Il s’avère plus délicat d’accéder à une œuvre originale de Gustav KLIMT pour moins de 5 000 $… non pas qu’elles soient si rares (une soixantaine de dessins ont alimenté les ventes sur l’année 2012) mais il est nécessaire d’être plus généreux. Quelques dessins au crayon circulent en effet, dont certaines sont accessibles pour moins de 15 000 $. Dans ces prix, il est préférable de surveiller les cessions de ventes en Autriche et en Allemagne que sur les places de marché de Londres ou de New York, les prix y sont souvent plus bas.
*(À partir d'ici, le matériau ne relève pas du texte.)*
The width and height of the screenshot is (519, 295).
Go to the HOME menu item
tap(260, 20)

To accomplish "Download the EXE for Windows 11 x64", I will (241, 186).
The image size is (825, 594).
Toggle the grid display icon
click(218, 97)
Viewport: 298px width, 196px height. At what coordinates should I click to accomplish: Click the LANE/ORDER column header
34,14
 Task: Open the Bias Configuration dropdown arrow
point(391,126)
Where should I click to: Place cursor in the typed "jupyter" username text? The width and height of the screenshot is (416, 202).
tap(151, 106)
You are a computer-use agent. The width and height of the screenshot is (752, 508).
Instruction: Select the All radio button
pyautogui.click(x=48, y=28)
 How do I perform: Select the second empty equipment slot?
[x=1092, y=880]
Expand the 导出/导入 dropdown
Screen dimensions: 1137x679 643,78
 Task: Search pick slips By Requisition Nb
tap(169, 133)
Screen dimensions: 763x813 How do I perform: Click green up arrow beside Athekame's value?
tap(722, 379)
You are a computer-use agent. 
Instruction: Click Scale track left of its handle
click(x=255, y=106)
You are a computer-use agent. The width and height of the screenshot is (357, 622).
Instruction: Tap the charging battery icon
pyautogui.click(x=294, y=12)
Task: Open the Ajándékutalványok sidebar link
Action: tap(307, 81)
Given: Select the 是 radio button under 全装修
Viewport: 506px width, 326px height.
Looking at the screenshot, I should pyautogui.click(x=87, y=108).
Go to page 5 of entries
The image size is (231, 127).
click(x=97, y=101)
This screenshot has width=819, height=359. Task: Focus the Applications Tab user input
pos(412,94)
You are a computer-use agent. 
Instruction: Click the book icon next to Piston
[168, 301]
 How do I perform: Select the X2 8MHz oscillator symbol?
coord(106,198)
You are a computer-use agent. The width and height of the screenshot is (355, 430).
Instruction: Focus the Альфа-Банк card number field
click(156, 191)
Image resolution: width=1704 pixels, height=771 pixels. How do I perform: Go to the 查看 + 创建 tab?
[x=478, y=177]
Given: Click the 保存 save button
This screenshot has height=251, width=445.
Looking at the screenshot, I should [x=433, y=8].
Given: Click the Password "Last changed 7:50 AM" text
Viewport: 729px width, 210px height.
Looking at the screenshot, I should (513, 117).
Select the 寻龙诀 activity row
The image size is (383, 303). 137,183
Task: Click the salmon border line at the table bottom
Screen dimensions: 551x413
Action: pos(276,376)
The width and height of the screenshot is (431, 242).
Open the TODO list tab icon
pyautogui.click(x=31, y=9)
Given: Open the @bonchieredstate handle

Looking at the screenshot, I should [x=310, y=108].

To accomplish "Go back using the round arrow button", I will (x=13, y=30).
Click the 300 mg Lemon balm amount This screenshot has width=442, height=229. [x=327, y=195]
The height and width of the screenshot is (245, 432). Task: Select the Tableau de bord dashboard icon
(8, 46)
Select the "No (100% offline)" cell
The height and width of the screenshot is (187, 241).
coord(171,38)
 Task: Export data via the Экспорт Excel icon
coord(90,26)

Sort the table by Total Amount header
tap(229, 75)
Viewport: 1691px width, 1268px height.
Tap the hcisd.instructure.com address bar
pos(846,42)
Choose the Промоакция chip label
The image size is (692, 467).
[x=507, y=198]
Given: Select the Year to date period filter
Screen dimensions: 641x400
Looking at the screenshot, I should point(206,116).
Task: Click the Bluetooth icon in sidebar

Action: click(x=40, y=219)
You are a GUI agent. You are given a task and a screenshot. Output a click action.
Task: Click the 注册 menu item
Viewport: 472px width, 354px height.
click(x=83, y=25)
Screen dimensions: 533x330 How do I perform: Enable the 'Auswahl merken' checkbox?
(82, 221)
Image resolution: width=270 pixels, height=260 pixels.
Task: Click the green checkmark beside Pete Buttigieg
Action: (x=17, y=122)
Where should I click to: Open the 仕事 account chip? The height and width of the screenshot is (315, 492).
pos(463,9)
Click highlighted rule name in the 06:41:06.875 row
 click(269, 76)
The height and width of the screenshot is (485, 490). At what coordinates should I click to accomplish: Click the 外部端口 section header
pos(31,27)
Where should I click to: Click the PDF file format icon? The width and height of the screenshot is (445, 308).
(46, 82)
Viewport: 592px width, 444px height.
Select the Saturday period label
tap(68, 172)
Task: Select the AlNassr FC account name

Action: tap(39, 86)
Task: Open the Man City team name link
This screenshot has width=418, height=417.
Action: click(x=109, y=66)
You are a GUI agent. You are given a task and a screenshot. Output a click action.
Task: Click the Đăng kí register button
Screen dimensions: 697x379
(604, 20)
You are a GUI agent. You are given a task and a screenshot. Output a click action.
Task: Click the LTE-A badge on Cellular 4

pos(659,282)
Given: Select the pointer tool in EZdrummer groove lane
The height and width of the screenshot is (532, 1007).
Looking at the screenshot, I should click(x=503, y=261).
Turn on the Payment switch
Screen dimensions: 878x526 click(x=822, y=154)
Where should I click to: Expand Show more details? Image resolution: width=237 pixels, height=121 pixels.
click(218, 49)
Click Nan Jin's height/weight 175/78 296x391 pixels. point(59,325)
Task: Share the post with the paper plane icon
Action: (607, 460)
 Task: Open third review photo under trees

Ainsi, en novembre 2012 par exemple, la Villa Grisebach de Berlin vendait une femme en pied dessinée au crayon rouge pour 10 000 euros, soit 13 000 $ contre une fourchette d’estimation comprise entre 19 000 et 26 000 $ (dessin intitulé Stehender weiblicher Akt réalisé vers 1903, 45 cm x 30 cm, vendu le 30 novembre 2012).

Mark Rothko

Parmi la fine fleur des artistes les plus cotés de la planète, le plus difficilement abordable est le seul américain du Top 5 artistes. Il s’agit de Mark ROTHKO, dont la cote a explosé de près de 225 % sur la décennie et dont le record d’enchère culmine à 77,5 m$ depuis mai 2012 (Orange, Red, Yellow, 1961, le 8 mai chez Christie’s New York). Rothko était avant tout un peintre. Il a laissé sortir peu de dessins et produit peu d’estampes. L’effet de rareté des lithographies n’a pas véritablement d’effet levier sur leur cote aujourd’hui, si bien que l’amateur peut espérer emporter un champ coloré sérigraphique signé et numéroté sur 30 exemplaires pour mois de 2 000 $, comme ce fut le cas chez Fabiani Arte en décembre 2012 (Senza Titolo N° 10, 100 cm x 70 cm)…. pour cela, il s’agira d’être attentif aux occasions, rarissimes. A l’exclusion des affiches d’exposition lithographiques, seules trois épreuves se sont retrouvées en salles de ventes en 20 ans.